El gobernador de Nueva York, Andrew Cuomo, sostiene su mano sobre su corazón mientras asiste a las ceremonias del 19º aniversario del 11 de septiembre.

Por: Hazel Shahgholi

En su última advertencia sobre los planes federales para el despliegue de la vacuna COVID-19 y cómo esta estrategia nacional encajará con el estado de Nueva York, el gobernador Andrew Cuomo dijo el lunes, que no cumplirá con una solicitud federal de intercambio de datos presentada como parte del acuerdo para que los estados reciban la tan necesaria vacuna.

En opinión de Cuomo, el requerimiento de la administración Trump de que los estados presenten un número de identificación personal, así como datos estándar de los servicios de salud – como edad, sexo y etnia – fue emblemático de la postura anti-inmigrante del actual gobierno, que ha sido «implacable en su persecución de indocumentados».

Como siguiente paso, el gobernador planea escribir una carta al director del CDC, Robert R. Redfield y al secretario del HHS Alex Azar, para pedir una razón concreta detrás de la solicitud de un número de identificación personal.

A raíz de una crítica lanzada el domingo sobre lo inapropiado e incompatible de utilizar un modelo del sector privado para la distribución de vacunas, la disidencia de Cuomo respecto a los planes centralizados, plantea interrogantes sobre cuándo un residente del estado de Nueva York recibirá una vacuna.

El gobernador declaró categóricamente que no proporcionaría la información de identificación si «se iba a usar para deportar a la gente», una medida que previamente sacó al estado de Nueva York del Programa de Viajeros de Confianza.

En diciembre de 2019, Nueva York fue excluida del Programa de Viajero de Confianza – que permite a los viajeros pre-aprobados y de bajo riesgo un despacho expedito a través de la seguridad del aeropuerto y otras áreas aduaneras a través de Global Entry y NEXUS – después de que el Departamento de Seguridad Nacional criticará a Nueva York por permitir a las personas indocumentadas obtener licencias de conducir sin compartir su estatus migratorio con el gobierno federal.
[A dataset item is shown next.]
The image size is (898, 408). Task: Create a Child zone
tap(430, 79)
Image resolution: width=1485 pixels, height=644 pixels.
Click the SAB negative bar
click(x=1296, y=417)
La prohibición fue levantada en julio, pero no antes de un enfrentamiento en el Despacho Oval entre el Presidente Trump y el Gobernador Cuomo en febrero.

La solicitud de Cuomo para una aclaración se centrará en el obscuro lenguaje del gobierno federal, cuya solicitud de compartir datos establece que la información de identificación – en la mayoría de los casos un número de licencia de conducir, número de pasaporte o número de seguro social – puede ser usada por «el CDC, HHS y otros socios federales».

Se especula razonablemente que esta última categoría no son agencias de salud pública, sino agencias de inmigración como el ICE y el DHS, representantes de los cuales Cuomo denunció como «bravucones» que pretendían «extorsionar al Estado de Nueva York con fines migratorios».

La sesión informativa del lunes vierte más desprecio sobre los planes en evolución de la administración Trump y su Grupo de Trabajo sobre Coronavirus, considerado cada vez más inadecuado en la desalentadora tarea de administrar 660 millones de dosis de vacunas contra el coronavirus «de forma rápida y equitativa».